Backup QB syndrome and self-fulfilling prophecies

The New York Times has a social media policy that forbids a reporter to “express partisan opinions, promote political views, endorse candidates…,” which means it’s very instructive what is apparently considered an objective fact rather than a “political view” or “partisan opinion”:
I think one of the defining features of the current media landscape is that Biden being in office has been much worse for business than Trump ones.
Of course in life nobody ever responds to incentives but it’s an interesting business fact. https://t.co/bfKOEvveai— Matthew Yglesias (@mattyglesias) June 12, 2024
Now, I am not personally a view-from-nowhere person, so I think that if the guy hosting the Times’ top political podcast both hates Biden and is so obsessed with Biden’s age that his social media feeds him an endless supply of anti-Biden age memes, I think it’s good for readers to know that, and his work stands up or doesn’t on its own merits anyway. And whether I agree with it or not “Biden’s age is a huge issue in the 2024 election” is certainly a view that many reporters and some voters share, although I wish reporters would think a little more carefully about the causal relationship.
The problem is when your baseline opinion causes you to just make stuff up:
It’s even worse imo. Biden 2020 intentionally signaled this wouldn’t happen during his original run. It mattered and help lessen age concerns at the time. To now say “ofc the incumbent would run again” is haughty political insider bs. They gaslit public and may pay for it https://t.co/gULOcnQRSq— Astead (@AsteadWH) June 10, 2024
Biden did not say that he would be a one-term president, and he did not imply that he would be a one-term president, and he specifically denied that he would step down after one term. The Ryan Lizza article that as far as I can tell is the only actual piece of evidence for the claim is just a few anonymous aides of very uncertain influence within the Biden campaign floating an idea in December 2019 that Biden might do something that he did not.

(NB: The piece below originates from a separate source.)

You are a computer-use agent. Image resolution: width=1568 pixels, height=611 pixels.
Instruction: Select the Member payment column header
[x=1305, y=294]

The idea that Biden saying he would be a “bridge” to the next generation constitutes a pledge to take the (highly unusual) step of stepping down after one term is just absurd, pure wishcasting.

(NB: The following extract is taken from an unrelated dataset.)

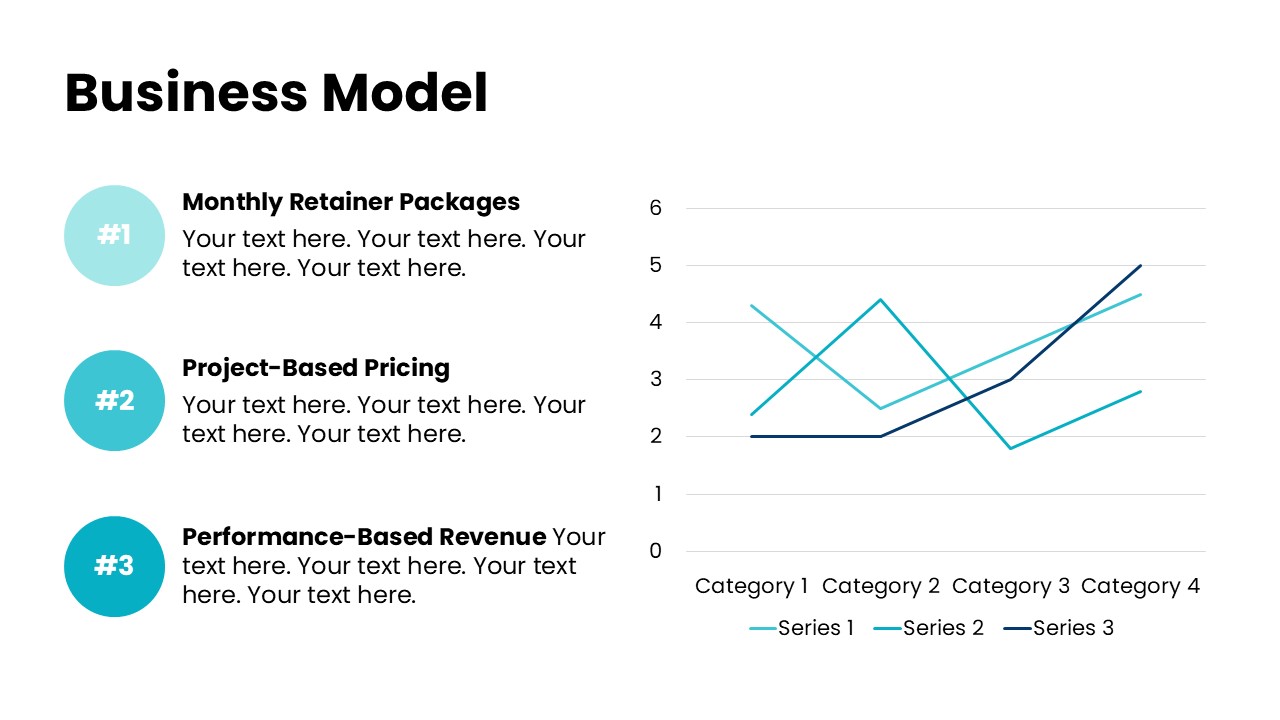Select the "Category 1" axis label
This screenshot has height=720, width=1280.
point(752,586)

If you want to argue that Biden should step down, that’s your privilege, although I remain highly skeptical about this manifestation of backup QB syndrome, and that goes triple if your idea of a Johnny Unbeatable who would definitely play nationally is like Ron DeSantis or Gavin Newsom. But telling your readers and listeners that Biden promised something he didn’t, because you are personally obsessed with Biden’s age, is a different and worse thing altogether.